What you give back should be exactly the opening lines of the data, ending with the line that contains "Patient Resources (73, 2492)" and including it.

◆ ◆ ◆ ◆ ◆ ◆ ◆

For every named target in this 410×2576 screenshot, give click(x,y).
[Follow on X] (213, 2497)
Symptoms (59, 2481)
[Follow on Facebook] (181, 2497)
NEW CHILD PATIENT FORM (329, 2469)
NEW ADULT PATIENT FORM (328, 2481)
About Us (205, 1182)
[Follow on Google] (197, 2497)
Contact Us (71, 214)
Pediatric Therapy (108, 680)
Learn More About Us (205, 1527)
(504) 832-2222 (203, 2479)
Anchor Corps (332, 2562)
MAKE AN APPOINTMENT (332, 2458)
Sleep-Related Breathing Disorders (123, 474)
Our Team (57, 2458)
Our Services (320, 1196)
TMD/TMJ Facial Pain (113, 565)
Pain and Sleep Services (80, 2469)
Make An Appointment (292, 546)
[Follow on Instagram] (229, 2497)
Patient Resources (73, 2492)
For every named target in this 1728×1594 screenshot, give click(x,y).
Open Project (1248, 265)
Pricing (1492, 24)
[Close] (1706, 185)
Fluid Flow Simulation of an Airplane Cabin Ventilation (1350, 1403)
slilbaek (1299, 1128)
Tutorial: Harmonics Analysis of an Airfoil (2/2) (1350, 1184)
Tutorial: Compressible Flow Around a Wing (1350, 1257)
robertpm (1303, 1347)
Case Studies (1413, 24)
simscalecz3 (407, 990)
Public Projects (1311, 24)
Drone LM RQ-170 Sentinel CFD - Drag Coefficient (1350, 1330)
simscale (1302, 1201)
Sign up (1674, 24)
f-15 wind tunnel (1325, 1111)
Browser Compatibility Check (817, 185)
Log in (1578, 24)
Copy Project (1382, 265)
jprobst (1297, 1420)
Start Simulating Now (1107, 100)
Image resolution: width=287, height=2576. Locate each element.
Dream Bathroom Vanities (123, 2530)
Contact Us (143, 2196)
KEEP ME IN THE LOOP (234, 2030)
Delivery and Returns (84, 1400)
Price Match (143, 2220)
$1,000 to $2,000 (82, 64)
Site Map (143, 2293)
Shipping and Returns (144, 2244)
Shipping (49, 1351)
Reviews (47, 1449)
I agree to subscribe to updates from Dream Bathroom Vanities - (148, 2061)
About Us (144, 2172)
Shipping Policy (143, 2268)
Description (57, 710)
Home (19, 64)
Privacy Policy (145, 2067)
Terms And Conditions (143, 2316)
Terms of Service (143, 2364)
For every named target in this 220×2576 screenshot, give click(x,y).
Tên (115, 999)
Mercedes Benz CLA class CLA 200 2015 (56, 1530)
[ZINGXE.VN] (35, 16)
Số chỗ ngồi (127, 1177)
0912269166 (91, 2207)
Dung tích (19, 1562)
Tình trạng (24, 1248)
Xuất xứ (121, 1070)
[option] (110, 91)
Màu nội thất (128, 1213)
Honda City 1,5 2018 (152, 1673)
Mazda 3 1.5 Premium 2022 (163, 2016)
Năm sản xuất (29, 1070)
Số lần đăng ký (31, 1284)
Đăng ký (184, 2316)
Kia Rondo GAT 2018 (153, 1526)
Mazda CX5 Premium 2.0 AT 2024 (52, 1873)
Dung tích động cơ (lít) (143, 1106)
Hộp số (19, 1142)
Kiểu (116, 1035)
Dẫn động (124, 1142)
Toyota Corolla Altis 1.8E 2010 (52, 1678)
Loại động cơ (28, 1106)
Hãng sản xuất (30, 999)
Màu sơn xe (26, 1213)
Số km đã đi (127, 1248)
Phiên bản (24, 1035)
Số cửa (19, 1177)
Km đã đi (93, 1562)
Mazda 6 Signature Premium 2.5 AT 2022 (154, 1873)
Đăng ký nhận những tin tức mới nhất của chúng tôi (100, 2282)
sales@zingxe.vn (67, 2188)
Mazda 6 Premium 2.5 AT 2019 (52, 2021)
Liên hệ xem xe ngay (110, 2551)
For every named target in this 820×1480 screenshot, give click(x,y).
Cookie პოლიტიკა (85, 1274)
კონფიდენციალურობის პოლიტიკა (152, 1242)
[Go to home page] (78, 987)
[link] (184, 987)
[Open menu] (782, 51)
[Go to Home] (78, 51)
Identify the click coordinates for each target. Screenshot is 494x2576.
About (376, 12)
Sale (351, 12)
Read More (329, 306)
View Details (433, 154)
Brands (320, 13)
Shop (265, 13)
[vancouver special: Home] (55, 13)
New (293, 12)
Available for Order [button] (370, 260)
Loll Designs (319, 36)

◆ ◆ ◆ ◆ ◆ ◆ ◆

--- Written reply ---
For every named target in this 410×2576 screenshot, give click(x,y).
[Follow on X] (213, 2497)
Symptoms (59, 2481)
[Follow on Facebook] (181, 2497)
NEW CHILD PATIENT FORM (329, 2469)
NEW ADULT PATIENT FORM (328, 2481)
About Us (205, 1182)
[Follow on Google] (197, 2497)
Contact Us (71, 214)
Pediatric Therapy (108, 680)
Learn More About Us (205, 1527)
(504) 832-2222 (203, 2479)
Anchor Corps (332, 2562)
MAKE AN APPOINTMENT (332, 2458)
Sleep-Related Breathing Disorders (123, 474)
Our Team (57, 2458)
Our Services (320, 1196)
TMD/TMJ Facial Pain (113, 565)
Pain and Sleep Services (80, 2469)
Make An Appointment (292, 546)
[Follow on Instagram] (229, 2497)
Patient Resources (73, 2492)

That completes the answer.